OREM — It's unrequited love, only between towns.

Spring Lake residents attended a public hearing last week with the Utah County Commission to discuss ways to become a town and avoid being annexed by Santaquin. Commissioners, a county attorney and the county clerk/auditor also explained the process of becoming a town and what it would involve.

Developers who want to build in and near Spring Lake spurred Santaquin's petition to annex the town of 500, said Bryan Thompson, county clerk/auditor. The traffic increase expected from the development will feed into Spring Lake, he said. When residents found out about Santaquin's intention to annex the area, they hired an attorney and looked into incorporating.

"Other than a historical name, it has no legal standing as an entity," Thompson said. "It's their right under the law to incorporate as a town; it will allow them to keep Santaquin from eventually gobbling them all up."

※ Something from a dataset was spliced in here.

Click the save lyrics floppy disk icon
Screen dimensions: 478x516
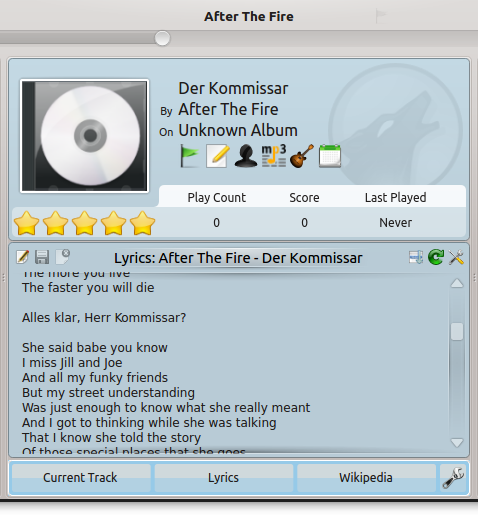pos(42,257)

Among the requirements, at least 50 percent of the landowners, 50 percent of the registered voters, owners of 50 percent of the assessed value or greater of the property in the area must submit a petition to the county for a feasibility study, said Commissioner Gary Anderson. The study would look at whether the amount of taxes generated in the mostly agricultural town would be able to support the services Spring Lake would need to provide to its residents, he said.

"These people want to become a town," Anderson said.

If Spring Lake residents want to annex into a city, they would need the same percentages as they do to become a town, said Robert Moore, deputy Utah County attorney.

Anderson said he and the other commissioners stressed to the residents that if Spring Lake becomes an official town, the county will no longer fix the roads or provide a police patrol, but Spring Lake would have to pay for those things itself. It could contract with the county for law enforcement.

Anderson said the area has two problems: It's too beautiful and it's in the line of fire for several developments.

Thompson said that residents are most concerned that Santaquin will swallow them.

"If they're incorporated they have a little more say as to traffic and different things in the area," he said.